Product

The PR gate that speaks engineering and finance.

Class1 turns a diff into a budget-case approval workflow. It does not wait for spend to appear in production.

01

Scan

Find LLM callsites in Python, TypeScript, and JavaScript. Detect OpenAI, Anthropic, LiteLLM, Gemini, LangChain, model constructors, aliases, max_tokens, tool/MCP lists, and default-model inference.

02

Translate

Convert only defensible code signals into scenario changes. Model swaps change the rate. max_tokens changes output tail. New callsites are counted but not fabricated into volume.

03

Simulate

Run paired Monte Carlo with common random numbers. Report expected, P50, P80, P90, P95, and worst monthly delta with exact-zero self-delta.

04

Explain

Rank tail drivers, project escalation, recommend a model by cost per completed task, and attach the Basis of Estimate.

05

Enforce

If a .class1 budget exists and positive P90 delta exceeds it, the check fails. No budget stays advisory. Non-increases never block.

06

Calibrate

After merge, actuals pair with the stored estimate. The class improves only when reality proves it.

What the gate actually reads

Class1 is conservative by design: it prices evidence from the diff and labels the rest.

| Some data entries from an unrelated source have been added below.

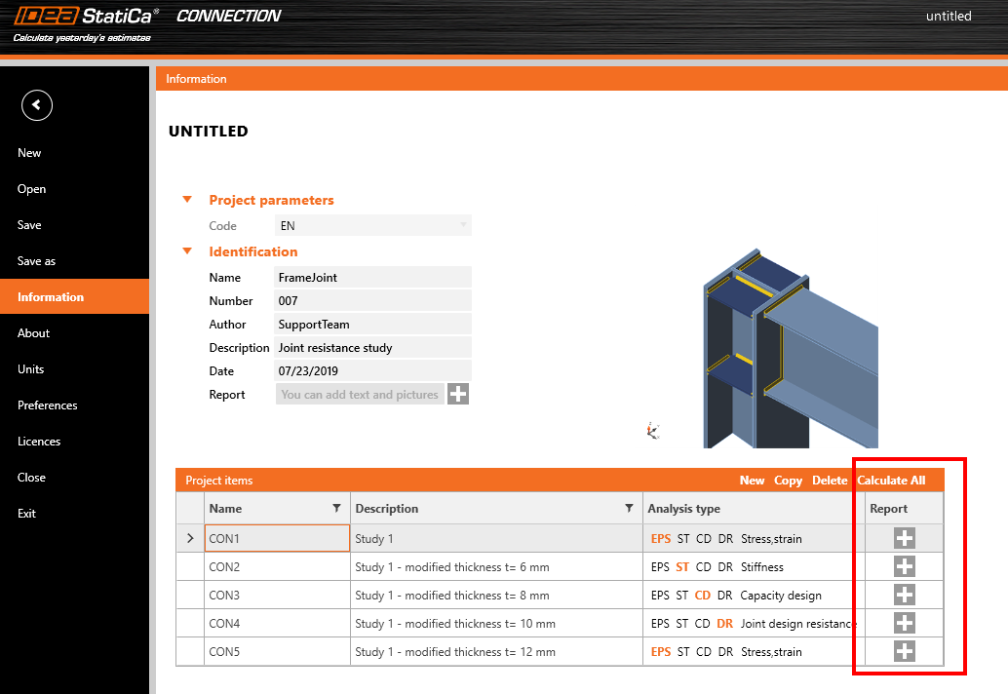
Task: Open Preferences from the sidebar menu
Action: pyautogui.click(x=46, y=405)
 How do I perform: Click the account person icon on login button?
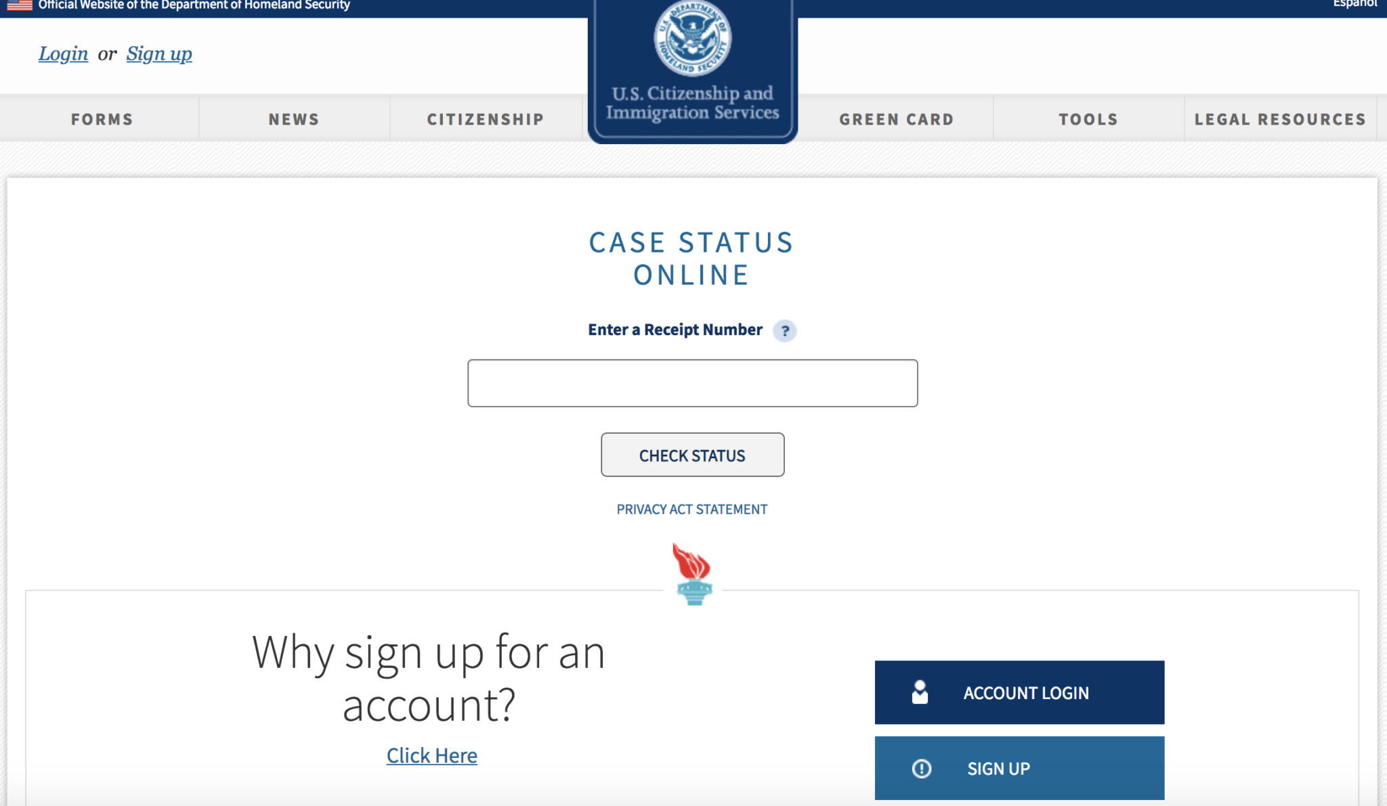(918, 692)
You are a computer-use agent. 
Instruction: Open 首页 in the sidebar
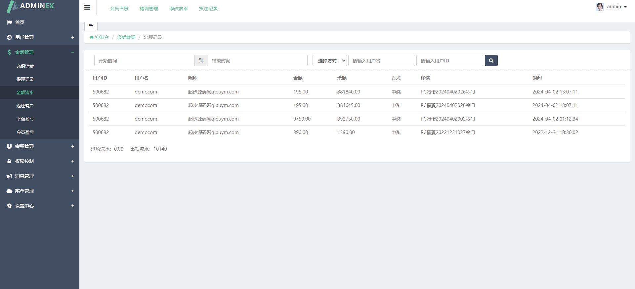point(20,22)
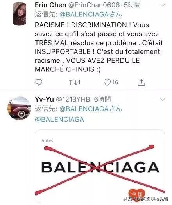The width and height of the screenshot is (172, 205).
Task: Open crossed-out BALENCIAGA logo image
Action: pos(100,166)
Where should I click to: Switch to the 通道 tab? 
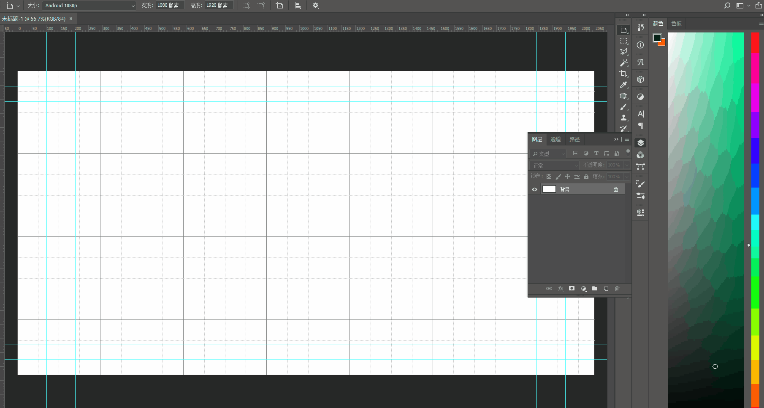tap(555, 140)
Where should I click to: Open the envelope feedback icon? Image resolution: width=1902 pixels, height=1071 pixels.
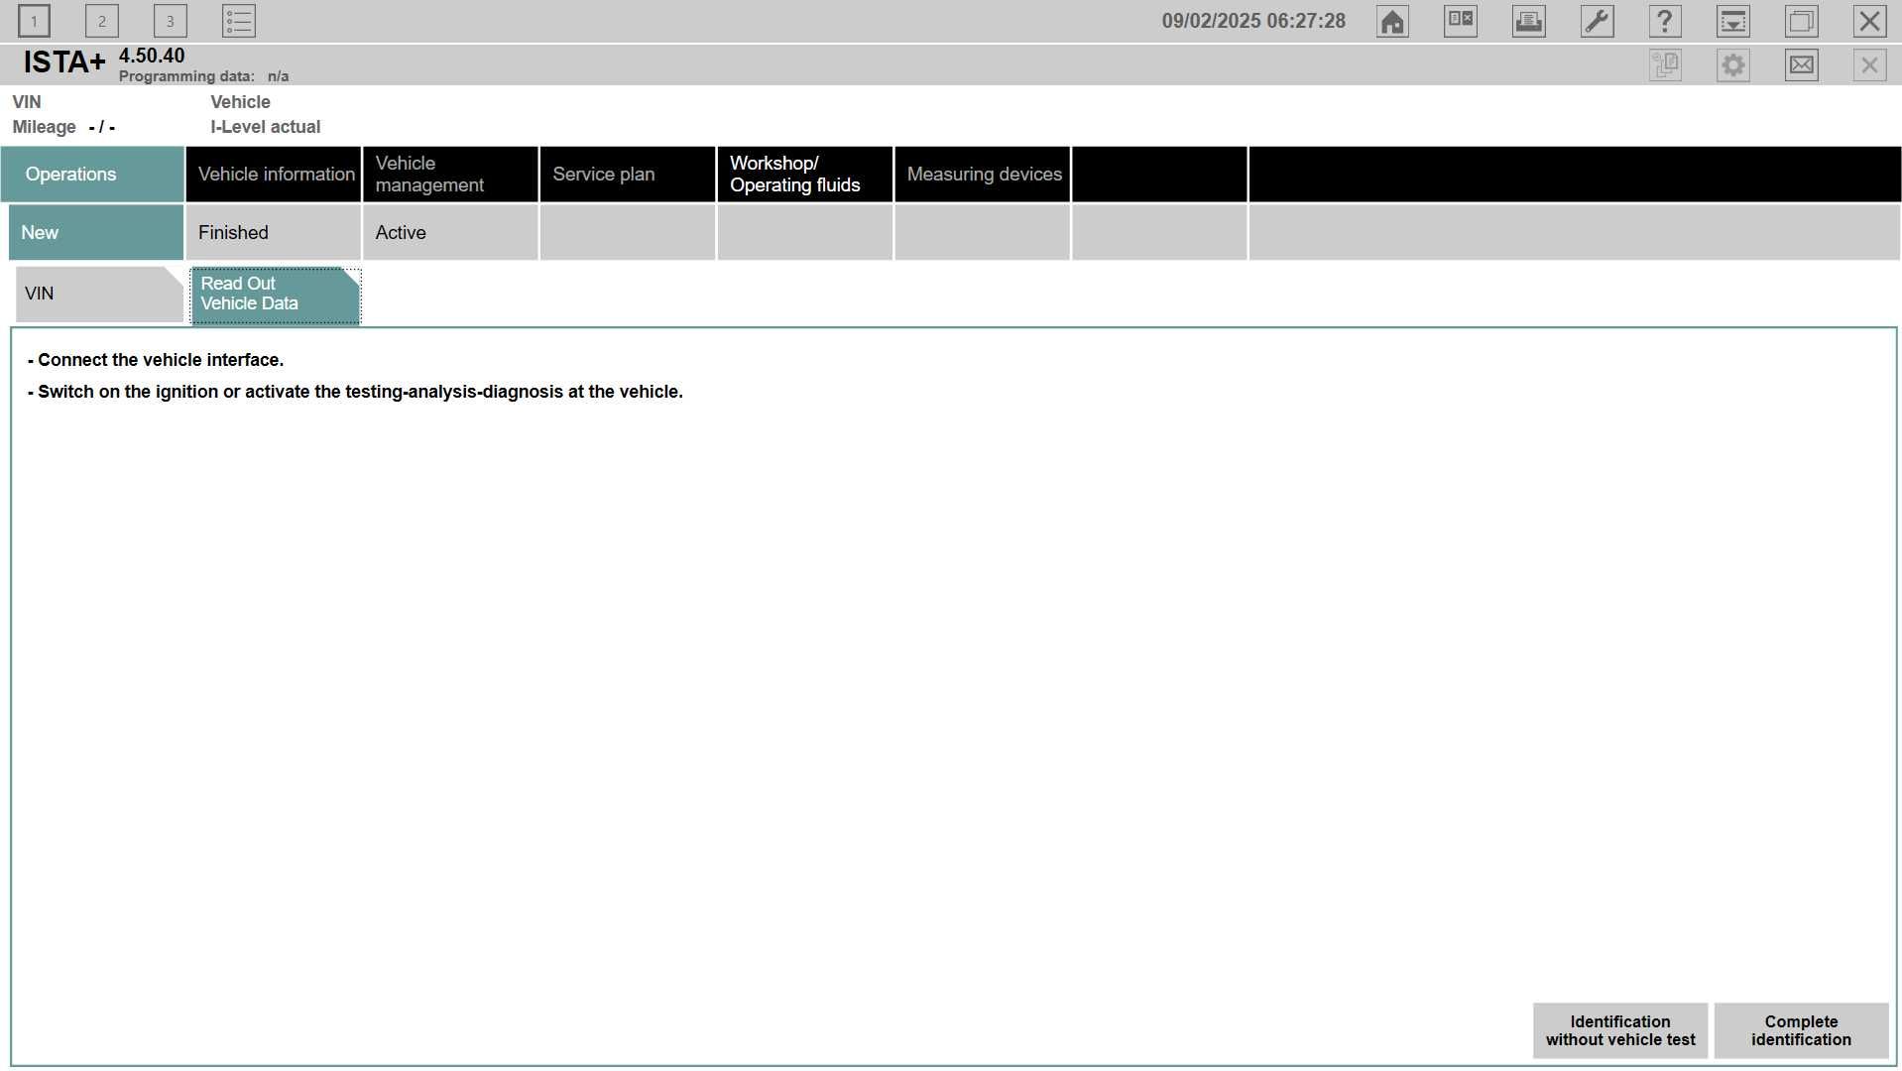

The scanner looks for LLM callsites and concrete parameters: model identifiers, maximum output tokens, constructor-bound model choices, provider wrappers, LangChain chat classes, Gemini model objects, LiteLLM aliases, and TypeScript or JavaScript patterns when tree-sitter is available.

When a pull request changes a model from a cheaper model to a frontier model, the rate basis changes. When max_tokens rises, the output tail widens. When tool schemas are loaded into every request, MCP overhead becomes recurring input tokens. These are defensible signals because the code itself exposes them.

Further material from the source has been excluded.